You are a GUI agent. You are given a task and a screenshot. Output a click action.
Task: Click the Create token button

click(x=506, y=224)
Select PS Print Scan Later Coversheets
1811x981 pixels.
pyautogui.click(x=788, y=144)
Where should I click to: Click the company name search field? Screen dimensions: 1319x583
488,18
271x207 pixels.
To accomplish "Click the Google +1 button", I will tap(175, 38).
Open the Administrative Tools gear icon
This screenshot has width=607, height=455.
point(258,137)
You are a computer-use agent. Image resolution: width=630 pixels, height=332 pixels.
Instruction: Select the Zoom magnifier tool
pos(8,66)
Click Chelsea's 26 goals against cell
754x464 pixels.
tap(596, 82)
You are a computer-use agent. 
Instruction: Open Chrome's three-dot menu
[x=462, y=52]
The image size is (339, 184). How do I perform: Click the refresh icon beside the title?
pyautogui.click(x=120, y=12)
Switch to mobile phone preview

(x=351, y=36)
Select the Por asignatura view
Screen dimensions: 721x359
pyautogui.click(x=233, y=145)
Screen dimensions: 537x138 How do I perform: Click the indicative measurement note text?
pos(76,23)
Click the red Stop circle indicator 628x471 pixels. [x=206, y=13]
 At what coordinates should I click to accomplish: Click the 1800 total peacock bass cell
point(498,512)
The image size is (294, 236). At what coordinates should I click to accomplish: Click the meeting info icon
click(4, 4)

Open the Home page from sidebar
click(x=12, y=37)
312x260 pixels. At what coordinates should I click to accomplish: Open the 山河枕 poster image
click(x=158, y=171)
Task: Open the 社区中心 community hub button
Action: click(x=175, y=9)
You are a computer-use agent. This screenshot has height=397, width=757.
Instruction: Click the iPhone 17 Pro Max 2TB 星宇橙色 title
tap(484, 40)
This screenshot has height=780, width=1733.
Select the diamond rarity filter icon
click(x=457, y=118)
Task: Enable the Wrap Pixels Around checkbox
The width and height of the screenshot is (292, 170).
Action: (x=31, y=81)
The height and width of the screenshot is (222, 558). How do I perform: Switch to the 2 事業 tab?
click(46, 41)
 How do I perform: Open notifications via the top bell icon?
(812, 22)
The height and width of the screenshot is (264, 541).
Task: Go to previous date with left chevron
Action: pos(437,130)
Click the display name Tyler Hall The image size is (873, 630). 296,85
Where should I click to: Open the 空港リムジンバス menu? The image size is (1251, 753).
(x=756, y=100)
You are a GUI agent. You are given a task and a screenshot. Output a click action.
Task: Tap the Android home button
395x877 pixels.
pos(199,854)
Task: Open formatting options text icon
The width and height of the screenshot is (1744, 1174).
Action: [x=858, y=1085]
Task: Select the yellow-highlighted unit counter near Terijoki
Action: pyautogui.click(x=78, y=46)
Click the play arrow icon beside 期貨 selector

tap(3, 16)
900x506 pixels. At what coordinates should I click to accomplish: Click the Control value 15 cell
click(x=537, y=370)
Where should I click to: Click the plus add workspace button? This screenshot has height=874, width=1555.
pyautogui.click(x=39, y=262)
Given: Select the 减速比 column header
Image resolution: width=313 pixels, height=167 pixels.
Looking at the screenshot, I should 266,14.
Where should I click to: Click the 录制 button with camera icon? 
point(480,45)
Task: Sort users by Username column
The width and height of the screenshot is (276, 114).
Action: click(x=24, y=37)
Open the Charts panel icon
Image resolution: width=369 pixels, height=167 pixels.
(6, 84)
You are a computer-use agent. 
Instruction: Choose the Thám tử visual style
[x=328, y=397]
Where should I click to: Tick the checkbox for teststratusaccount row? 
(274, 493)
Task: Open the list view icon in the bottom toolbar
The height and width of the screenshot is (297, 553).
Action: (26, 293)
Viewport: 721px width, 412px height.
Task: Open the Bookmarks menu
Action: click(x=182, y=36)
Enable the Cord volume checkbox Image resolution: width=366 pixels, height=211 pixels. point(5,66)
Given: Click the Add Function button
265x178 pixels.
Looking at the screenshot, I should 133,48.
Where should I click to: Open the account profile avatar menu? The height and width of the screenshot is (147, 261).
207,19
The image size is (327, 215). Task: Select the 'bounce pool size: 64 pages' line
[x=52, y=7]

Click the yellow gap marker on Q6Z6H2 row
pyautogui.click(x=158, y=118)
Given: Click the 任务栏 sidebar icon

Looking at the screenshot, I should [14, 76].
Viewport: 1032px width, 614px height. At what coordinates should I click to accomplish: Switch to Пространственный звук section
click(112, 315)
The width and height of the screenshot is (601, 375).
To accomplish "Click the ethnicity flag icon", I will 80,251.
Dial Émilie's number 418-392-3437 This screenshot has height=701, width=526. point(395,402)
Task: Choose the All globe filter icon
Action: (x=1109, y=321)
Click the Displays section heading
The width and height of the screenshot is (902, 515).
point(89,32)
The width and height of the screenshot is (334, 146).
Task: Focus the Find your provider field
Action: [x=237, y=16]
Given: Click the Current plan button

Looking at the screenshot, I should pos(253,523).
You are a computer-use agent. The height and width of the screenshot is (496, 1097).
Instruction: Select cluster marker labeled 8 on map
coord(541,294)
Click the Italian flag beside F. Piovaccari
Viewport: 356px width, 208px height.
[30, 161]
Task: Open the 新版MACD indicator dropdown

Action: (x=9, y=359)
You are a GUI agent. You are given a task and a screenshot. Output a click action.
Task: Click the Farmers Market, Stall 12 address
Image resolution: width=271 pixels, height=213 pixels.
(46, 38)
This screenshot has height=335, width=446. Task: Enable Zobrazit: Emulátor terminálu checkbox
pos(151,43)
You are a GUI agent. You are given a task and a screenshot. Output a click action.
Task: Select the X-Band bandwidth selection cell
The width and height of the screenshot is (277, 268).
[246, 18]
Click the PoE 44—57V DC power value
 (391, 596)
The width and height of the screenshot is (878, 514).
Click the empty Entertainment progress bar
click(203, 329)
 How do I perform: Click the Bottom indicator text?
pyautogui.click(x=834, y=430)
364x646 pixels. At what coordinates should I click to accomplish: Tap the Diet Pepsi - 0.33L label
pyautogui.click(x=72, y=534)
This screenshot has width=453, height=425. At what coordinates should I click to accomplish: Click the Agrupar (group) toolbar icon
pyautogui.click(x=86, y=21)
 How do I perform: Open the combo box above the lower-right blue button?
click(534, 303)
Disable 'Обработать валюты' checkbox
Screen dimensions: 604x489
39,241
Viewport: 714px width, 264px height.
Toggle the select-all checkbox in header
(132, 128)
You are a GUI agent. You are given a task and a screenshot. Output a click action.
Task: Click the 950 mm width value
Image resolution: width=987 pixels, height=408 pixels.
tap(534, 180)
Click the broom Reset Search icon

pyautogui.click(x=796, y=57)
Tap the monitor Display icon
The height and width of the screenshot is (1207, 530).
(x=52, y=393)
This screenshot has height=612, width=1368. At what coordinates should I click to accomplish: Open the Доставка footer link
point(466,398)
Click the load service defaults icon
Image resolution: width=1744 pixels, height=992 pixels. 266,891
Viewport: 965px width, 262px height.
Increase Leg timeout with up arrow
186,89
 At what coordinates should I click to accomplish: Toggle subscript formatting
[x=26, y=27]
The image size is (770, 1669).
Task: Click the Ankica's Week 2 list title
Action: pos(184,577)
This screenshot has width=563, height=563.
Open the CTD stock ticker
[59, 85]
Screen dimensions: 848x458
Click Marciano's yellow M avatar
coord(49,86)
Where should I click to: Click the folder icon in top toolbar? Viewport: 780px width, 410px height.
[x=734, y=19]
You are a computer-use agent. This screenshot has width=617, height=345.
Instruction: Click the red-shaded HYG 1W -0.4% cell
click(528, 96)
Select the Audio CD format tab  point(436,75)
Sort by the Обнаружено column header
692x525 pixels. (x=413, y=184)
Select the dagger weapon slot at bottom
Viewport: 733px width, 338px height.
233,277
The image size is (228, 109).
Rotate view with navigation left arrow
· · ·
— TASK DETAILS —
Every entry shown above is to be written out exactly.

— OUTPUT FOR THIS TASK —
You are a GUI agent. You are given a task and a screenshot. Output a click action.
Task: Click the Create token button

click(x=506, y=224)
Select PS Print Scan Later Coversheets
1811x981 pixels.
pyautogui.click(x=788, y=144)
Where should I click to: Click the company name search field? Screen dimensions: 1319x583
488,18
271x207 pixels.
To accomplish "Click the Google +1 button", I will tap(175, 38).
Open the Administrative Tools gear icon
This screenshot has width=607, height=455.
point(258,137)
You are a computer-use agent. Image resolution: width=630 pixels, height=332 pixels.
Instruction: Select the Zoom magnifier tool
pos(8,66)
Click Chelsea's 26 goals against cell
754x464 pixels.
tap(596, 82)
You are a computer-use agent. 
Instruction: Open Chrome's three-dot menu
[x=462, y=52]
The image size is (339, 184). How do I perform: Click the refresh icon beside the title?
pyautogui.click(x=120, y=12)
Switch to mobile phone preview

(x=351, y=36)
Select the Por asignatura view
Screen dimensions: 721x359
pyautogui.click(x=233, y=145)
Screen dimensions: 537x138 How do I perform: Click the indicative measurement note text?
pos(76,23)
Click the red Stop circle indicator 628x471 pixels. [x=206, y=13]
 At what coordinates should I click to accomplish: Click the 1800 total peacock bass cell
point(498,512)
The image size is (294, 236). At what coordinates should I click to accomplish: Click the meeting info icon
click(4, 4)

Open the Home page from sidebar
click(x=12, y=37)
312x260 pixels. At what coordinates should I click to accomplish: Open the 山河枕 poster image
click(x=158, y=171)
Task: Open the 社区中心 community hub button
Action: click(x=175, y=9)
You are a computer-use agent. This screenshot has height=397, width=757.
Instruction: Click the iPhone 17 Pro Max 2TB 星宇橙色 title
tap(484, 40)
This screenshot has height=780, width=1733.
Select the diamond rarity filter icon
click(x=457, y=118)
Task: Enable the Wrap Pixels Around checkbox
The width and height of the screenshot is (292, 170).
Action: (x=31, y=81)
The height and width of the screenshot is (222, 558). How do I perform: Switch to the 2 事業 tab?
click(46, 41)
 How do I perform: Open notifications via the top bell icon?
(812, 22)
The height and width of the screenshot is (264, 541).
Task: Go to previous date with left chevron
Action: pos(437,130)
Click the display name Tyler Hall The image size is (873, 630). 296,85
Where should I click to: Open the 空港リムジンバス menu? The image size is (1251, 753).
(x=756, y=100)
You are a GUI agent. You are given a task and a screenshot. Output a click action.
Task: Tap the Android home button
395x877 pixels.
pos(199,854)
Task: Open formatting options text icon
The width and height of the screenshot is (1744, 1174).
Action: [x=858, y=1085]
Task: Select the yellow-highlighted unit counter near Terijoki
Action: pyautogui.click(x=78, y=46)
Click the play arrow icon beside 期貨 selector

tap(3, 16)
900x506 pixels. At what coordinates should I click to accomplish: Click the Control value 15 cell
click(x=537, y=370)
Where should I click to: Click the plus add workspace button? This screenshot has height=874, width=1555.
pyautogui.click(x=39, y=262)
Given: Select the 减速比 column header
Image resolution: width=313 pixels, height=167 pixels.
Looking at the screenshot, I should 266,14.
Where should I click to: Click the 录制 button with camera icon? 
point(480,45)
Task: Sort users by Username column
The width and height of the screenshot is (276, 114).
Action: click(x=24, y=37)
Open the Charts panel icon
Image resolution: width=369 pixels, height=167 pixels.
(6, 84)
You are a computer-use agent. 
Instruction: Choose the Thám tử visual style
[x=328, y=397]
Where should I click to: Tick the checkbox for teststratusaccount row? 
(274, 493)
Task: Open the list view icon in the bottom toolbar
The height and width of the screenshot is (297, 553).
Action: (26, 293)
Viewport: 721px width, 412px height.
Task: Open the Bookmarks menu
Action: click(x=182, y=36)
Enable the Cord volume checkbox Image resolution: width=366 pixels, height=211 pixels. point(5,66)
Given: Click the Add Function button
265x178 pixels.
Looking at the screenshot, I should 133,48.
Where should I click to: Open the account profile avatar menu? The height and width of the screenshot is (147, 261).
207,19
The image size is (327, 215). Task: Select the 'bounce pool size: 64 pages' line
[x=52, y=7]

Click the yellow gap marker on Q6Z6H2 row
pyautogui.click(x=158, y=118)
Given: Click the 任务栏 sidebar icon

Looking at the screenshot, I should [14, 76].
Viewport: 1032px width, 614px height. At what coordinates should I click to accomplish: Switch to Пространственный звук section
click(112, 315)
The width and height of the screenshot is (601, 375).
To accomplish "Click the ethnicity flag icon", I will 80,251.
Dial Émilie's number 418-392-3437 This screenshot has height=701, width=526. point(395,402)
Task: Choose the All globe filter icon
Action: (x=1109, y=321)
Click the Displays section heading
The width and height of the screenshot is (902, 515).
point(89,32)
The width and height of the screenshot is (334, 146).
Task: Focus the Find your provider field
Action: [x=237, y=16]
Given: Click the Current plan button

Looking at the screenshot, I should pos(253,523).
You are a computer-use agent. The height and width of the screenshot is (496, 1097).
Instruction: Select cluster marker labeled 8 on map
coord(541,294)
Click the Italian flag beside F. Piovaccari
Viewport: 356px width, 208px height.
[30, 161]
Task: Open the 新版MACD indicator dropdown

Action: (x=9, y=359)
You are a GUI agent. You are given a task and a screenshot. Output a click action.
Task: Click the Farmers Market, Stall 12 address
Image resolution: width=271 pixels, height=213 pixels.
(46, 38)
This screenshot has height=335, width=446. Task: Enable Zobrazit: Emulátor terminálu checkbox
pos(151,43)
You are a GUI agent. You are given a task and a screenshot. Output a click action.
Task: Select the X-Band bandwidth selection cell
The width and height of the screenshot is (277, 268).
[246, 18]
Click the PoE 44—57V DC power value
 (391, 596)
The width and height of the screenshot is (878, 514).
Click the empty Entertainment progress bar
click(203, 329)
 How do I perform: Click the Bottom indicator text?
pyautogui.click(x=834, y=430)
364x646 pixels. At what coordinates should I click to accomplish: Tap the Diet Pepsi - 0.33L label
pyautogui.click(x=72, y=534)
This screenshot has width=453, height=425. At what coordinates should I click to accomplish: Click the Agrupar (group) toolbar icon
pyautogui.click(x=86, y=21)
 How do I perform: Open the combo box above the lower-right blue button?
click(534, 303)
Disable 'Обработать валюты' checkbox
Screen dimensions: 604x489
39,241
Viewport: 714px width, 264px height.
Toggle the select-all checkbox in header
(132, 128)
You are a GUI agent. You are given a task and a screenshot. Output a click action.
Task: Click the 950 mm width value
Image resolution: width=987 pixels, height=408 pixels.
tap(534, 180)
Click the broom Reset Search icon

pyautogui.click(x=796, y=57)
Tap the monitor Display icon
The height and width of the screenshot is (1207, 530).
(x=52, y=393)
This screenshot has height=612, width=1368. At what coordinates should I click to accomplish: Open the Доставка footer link
point(466,398)
Click the load service defaults icon
Image resolution: width=1744 pixels, height=992 pixels. 266,891
Viewport: 965px width, 262px height.
Increase Leg timeout with up arrow
186,89
 At what coordinates should I click to accomplish: Toggle subscript formatting
[x=26, y=27]
The image size is (770, 1669).
Task: Click the Ankica's Week 2 list title
Action: pos(184,577)
This screenshot has width=563, height=563.
Open the CTD stock ticker
[59, 85]
Screen dimensions: 848x458
Click Marciano's yellow M avatar
coord(49,86)
Where should I click to: Click the folder icon in top toolbar? Viewport: 780px width, 410px height.
[x=734, y=19]
You are a computer-use agent. This screenshot has width=617, height=345.
Instruction: Click the red-shaded HYG 1W -0.4% cell
click(528, 96)
Select the Audio CD format tab  point(436,75)
Sort by the Обнаружено column header
692x525 pixels. (x=413, y=184)
Select the dagger weapon slot at bottom
Viewport: 733px width, 338px height.
233,277
The image size is (228, 109).
Rotate view with navigation left arrow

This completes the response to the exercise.